### [Raw data]
----------------------------------------
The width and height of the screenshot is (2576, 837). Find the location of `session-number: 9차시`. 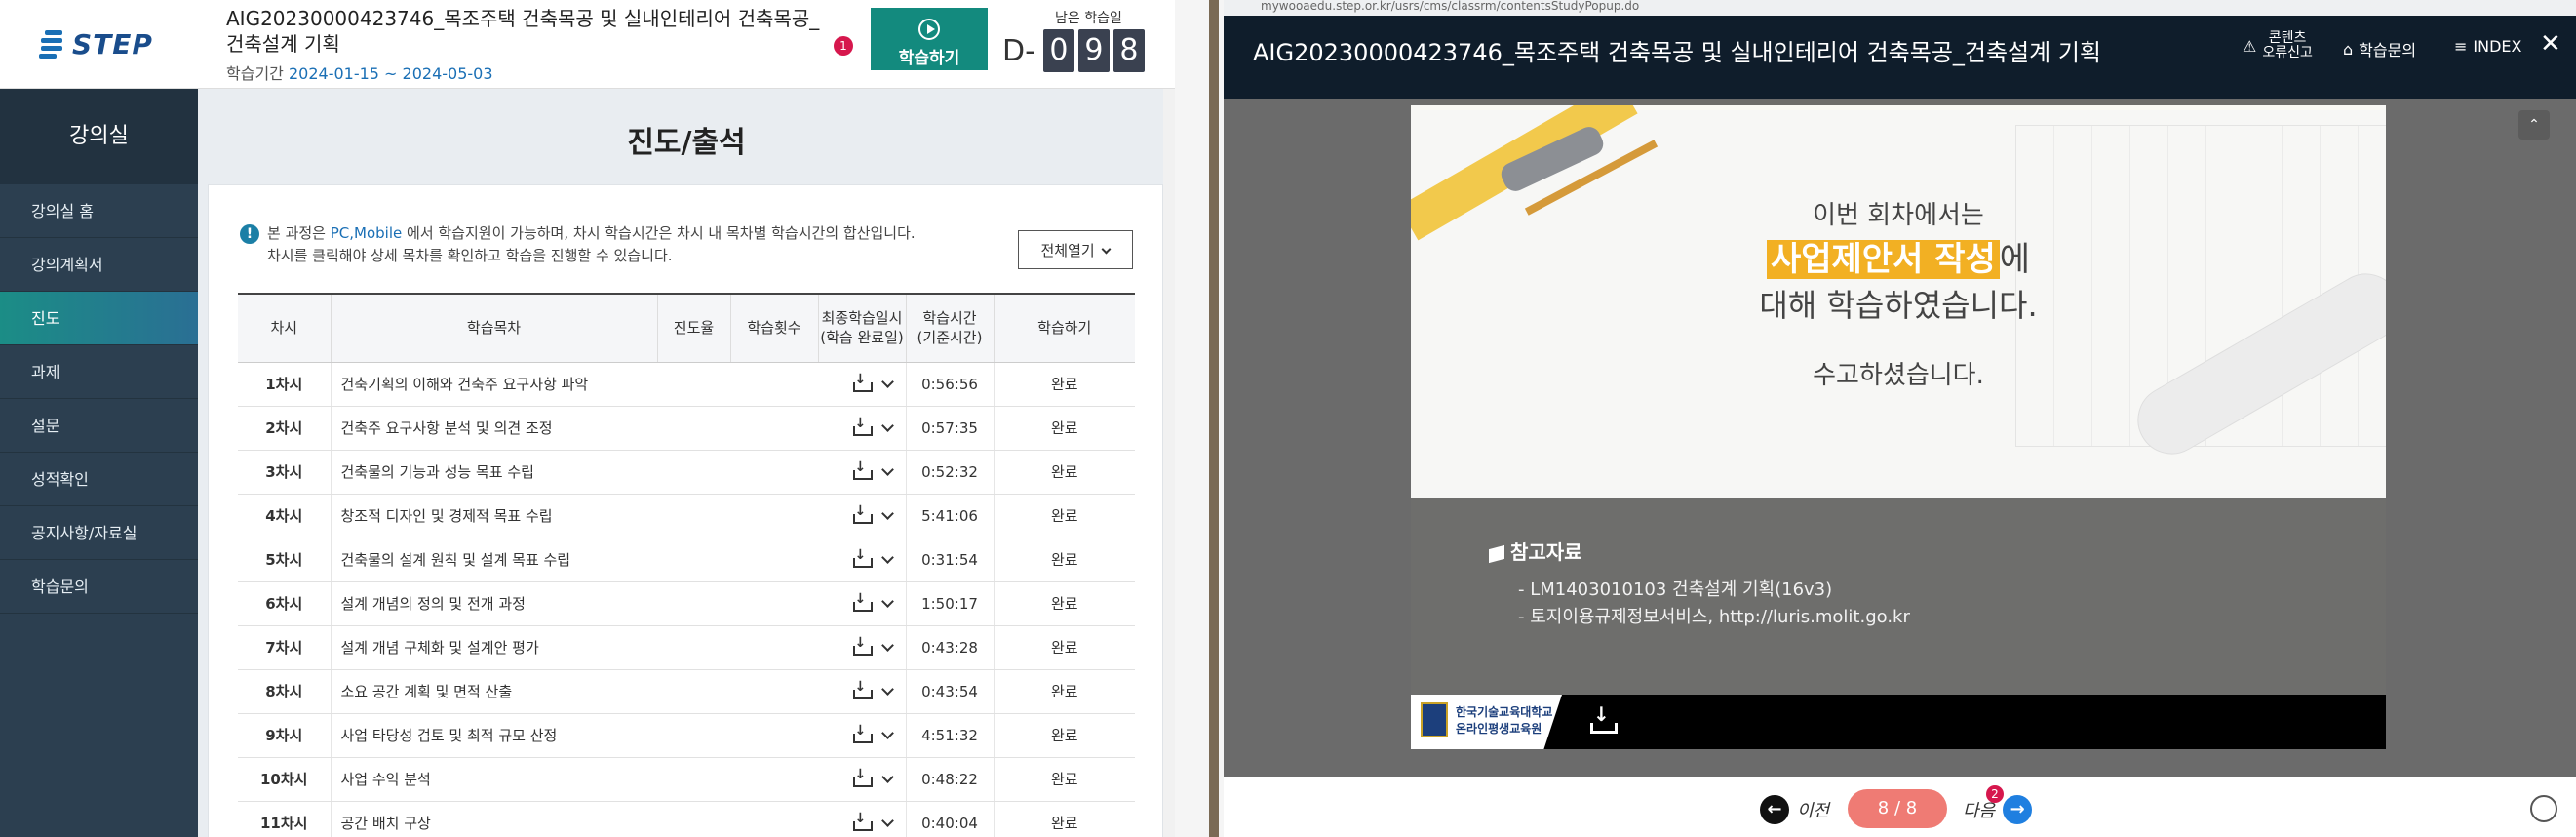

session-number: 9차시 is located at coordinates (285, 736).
----------------------------------------
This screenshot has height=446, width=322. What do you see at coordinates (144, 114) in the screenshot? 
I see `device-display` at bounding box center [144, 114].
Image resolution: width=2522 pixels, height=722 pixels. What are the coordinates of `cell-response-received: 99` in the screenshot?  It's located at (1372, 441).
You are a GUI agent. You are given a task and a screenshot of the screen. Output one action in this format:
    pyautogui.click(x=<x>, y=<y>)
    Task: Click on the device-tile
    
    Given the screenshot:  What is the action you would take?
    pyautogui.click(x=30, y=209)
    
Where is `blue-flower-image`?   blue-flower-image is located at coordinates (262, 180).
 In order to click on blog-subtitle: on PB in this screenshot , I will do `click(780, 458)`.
----------------------------------------
### [About this task]
Copy out the items word for word, starting with the line that contains "You are a GUI" and going through the line that contains "In order to".

### [Result for this task]
You are a GUI agent. You are given a task and a screenshot of the screen. Output one action in this format:
    pyautogui.click(x=<x>, y=<y>)
    Task: Click on the device-tile
    
    Given the screenshot:  What is the action you would take?
    pyautogui.click(x=30, y=209)
    
Where is `blue-flower-image`?   blue-flower-image is located at coordinates (262, 180).
 In order to click on blog-subtitle: on PB in this screenshot , I will do `click(780, 458)`.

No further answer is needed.